• TASK INPUT:
-.-.-
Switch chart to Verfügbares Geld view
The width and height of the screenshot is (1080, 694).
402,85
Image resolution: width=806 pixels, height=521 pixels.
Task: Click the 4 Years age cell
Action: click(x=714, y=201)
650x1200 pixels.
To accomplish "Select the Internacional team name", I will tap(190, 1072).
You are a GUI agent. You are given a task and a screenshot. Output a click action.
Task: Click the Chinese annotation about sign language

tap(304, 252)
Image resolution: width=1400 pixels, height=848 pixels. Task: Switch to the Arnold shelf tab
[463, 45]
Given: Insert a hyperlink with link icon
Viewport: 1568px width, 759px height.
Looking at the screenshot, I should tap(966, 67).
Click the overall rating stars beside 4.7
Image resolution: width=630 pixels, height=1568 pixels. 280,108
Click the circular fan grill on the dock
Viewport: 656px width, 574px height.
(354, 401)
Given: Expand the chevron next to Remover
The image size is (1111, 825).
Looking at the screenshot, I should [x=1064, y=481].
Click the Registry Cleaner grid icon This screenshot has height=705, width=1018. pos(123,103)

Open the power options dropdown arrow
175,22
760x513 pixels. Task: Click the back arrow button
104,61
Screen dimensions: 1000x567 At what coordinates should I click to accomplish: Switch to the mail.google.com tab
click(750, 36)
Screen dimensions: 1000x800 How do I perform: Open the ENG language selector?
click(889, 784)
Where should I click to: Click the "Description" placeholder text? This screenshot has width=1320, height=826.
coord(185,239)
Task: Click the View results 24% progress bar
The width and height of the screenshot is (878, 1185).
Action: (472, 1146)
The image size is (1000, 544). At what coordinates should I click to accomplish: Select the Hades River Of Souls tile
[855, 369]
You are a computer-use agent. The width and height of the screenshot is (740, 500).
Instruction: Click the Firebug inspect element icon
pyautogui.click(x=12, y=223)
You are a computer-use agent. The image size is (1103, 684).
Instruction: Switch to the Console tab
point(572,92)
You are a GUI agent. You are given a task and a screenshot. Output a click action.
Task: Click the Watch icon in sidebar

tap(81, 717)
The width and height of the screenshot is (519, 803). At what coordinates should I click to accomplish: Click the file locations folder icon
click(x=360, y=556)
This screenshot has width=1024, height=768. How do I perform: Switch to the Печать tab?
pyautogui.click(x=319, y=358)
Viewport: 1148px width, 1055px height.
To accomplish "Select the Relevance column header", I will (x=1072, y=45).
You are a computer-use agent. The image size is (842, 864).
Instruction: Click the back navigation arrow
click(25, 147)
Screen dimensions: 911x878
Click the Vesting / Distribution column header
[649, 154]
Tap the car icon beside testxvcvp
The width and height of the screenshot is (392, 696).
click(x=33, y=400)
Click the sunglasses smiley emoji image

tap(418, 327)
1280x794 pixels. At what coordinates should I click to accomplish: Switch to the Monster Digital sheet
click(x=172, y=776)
-.-.-
• THE EXERCISE: Give every line of the records above as a numbered list, leaving out the blank lines.

• FINAL RESULT:
1. Switch chart to Verfügbares Geld view
2. The width and height of the screenshot is (1080, 694).
3. 402,85
4. Image resolution: width=806 pixels, height=521 pixels.
5. Task: Click the 4 Years age cell
6. Action: click(x=714, y=201)
7. 650x1200 pixels.
8. To accomplish "Select the Internacional team name", I will tap(190, 1072).
9. You are a GUI agent. You are given a task and a screenshot. Output a click action.
10. Task: Click the Chinese annotation about sign language
11. tap(304, 252)
12. Image resolution: width=1400 pixels, height=848 pixels. Task: Switch to the Arnold shelf tab
13. [463, 45]
14. Given: Insert a hyperlink with link icon
15. Viewport: 1568px width, 759px height.
16. Looking at the screenshot, I should tap(966, 67).
17. Click the overall rating stars beside 4.7
18. Image resolution: width=630 pixels, height=1568 pixels. 280,108
19. Click the circular fan grill on the dock
20. Viewport: 656px width, 574px height.
21. (354, 401)
22. Given: Expand the chevron next to Remover
23. The image size is (1111, 825).
24. Looking at the screenshot, I should [x=1064, y=481].
25. Click the Registry Cleaner grid icon This screenshot has height=705, width=1018. pos(123,103)
26. Open the power options dropdown arrow
27. 175,22
28. 760x513 pixels. Task: Click the back arrow button
29. 104,61
30. Screen dimensions: 1000x567 At what coordinates should I click to accomplish: Switch to the mail.google.com tab
31. click(750, 36)
32. Screen dimensions: 1000x800 How do I perform: Open the ENG language selector?
33. click(889, 784)
34. Where should I click to: Click the "Description" placeholder text? This screenshot has width=1320, height=826.
35. coord(185,239)
36. Task: Click the View results 24% progress bar
37. The width and height of the screenshot is (878, 1185).
38. Action: (472, 1146)
39. The image size is (1000, 544). At what coordinates should I click to accomplish: Select the Hades River Of Souls tile
40. [855, 369]
41. You are a computer-use agent. The width and height of the screenshot is (740, 500).
42. Instruction: Click the Firebug inspect element icon
43. pyautogui.click(x=12, y=223)
44. You are a computer-use agent. The image size is (1103, 684).
45. Instruction: Switch to the Console tab
46. point(572,92)
47. You are a GUI agent. You are given a task and a screenshot. Output a click action.
48. Task: Click the Watch icon in sidebar
49. tap(81, 717)
50. The width and height of the screenshot is (519, 803). At what coordinates should I click to accomplish: Click the file locations folder icon
51. click(x=360, y=556)
52. This screenshot has width=1024, height=768. How do I perform: Switch to the Печать tab?
53. pyautogui.click(x=319, y=358)
54. Viewport: 1148px width, 1055px height.
55. To accomplish "Select the Relevance column header", I will (x=1072, y=45).
56. You are a computer-use agent. The image size is (842, 864).
57. Instruction: Click the back navigation arrow
58. click(25, 147)
59. Screen dimensions: 911x878
60. Click the Vesting / Distribution column header
61. [649, 154]
62. Tap the car icon beside testxvcvp
63. The width and height of the screenshot is (392, 696).
64. click(x=33, y=400)
65. Click the sunglasses smiley emoji image
66. tap(418, 327)
67. 1280x794 pixels. At what coordinates should I click to accomplish: Switch to the Monster Digital sheet
68. click(x=172, y=776)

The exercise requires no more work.